■ What needs to be done
When a line below contains the word "computer", copy that line.

■ Dataset

▶

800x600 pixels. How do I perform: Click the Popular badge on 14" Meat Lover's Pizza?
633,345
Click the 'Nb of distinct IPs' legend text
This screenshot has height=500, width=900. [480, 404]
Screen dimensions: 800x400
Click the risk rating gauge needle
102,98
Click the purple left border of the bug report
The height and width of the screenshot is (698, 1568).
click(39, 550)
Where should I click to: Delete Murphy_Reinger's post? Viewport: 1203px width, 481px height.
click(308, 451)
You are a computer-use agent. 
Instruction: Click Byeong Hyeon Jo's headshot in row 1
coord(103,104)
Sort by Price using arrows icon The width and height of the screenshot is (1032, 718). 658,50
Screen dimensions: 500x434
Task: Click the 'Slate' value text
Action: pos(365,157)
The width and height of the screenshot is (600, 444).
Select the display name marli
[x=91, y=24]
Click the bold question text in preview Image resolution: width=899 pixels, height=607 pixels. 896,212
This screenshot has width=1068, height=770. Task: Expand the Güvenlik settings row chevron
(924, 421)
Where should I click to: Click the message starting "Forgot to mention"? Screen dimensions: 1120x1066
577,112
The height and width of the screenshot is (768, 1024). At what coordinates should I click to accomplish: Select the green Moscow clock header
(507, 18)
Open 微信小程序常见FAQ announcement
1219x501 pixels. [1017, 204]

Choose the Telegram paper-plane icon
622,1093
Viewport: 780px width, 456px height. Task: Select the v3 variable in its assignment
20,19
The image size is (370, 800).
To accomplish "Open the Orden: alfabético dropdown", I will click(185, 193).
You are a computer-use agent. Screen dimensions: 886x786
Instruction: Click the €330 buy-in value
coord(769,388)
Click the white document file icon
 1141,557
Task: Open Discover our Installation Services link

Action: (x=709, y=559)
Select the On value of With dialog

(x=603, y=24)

◀

■ Answer for the task
You are a computer-use agent. 
You are a computer-use agent. Screen dimensions: 886x786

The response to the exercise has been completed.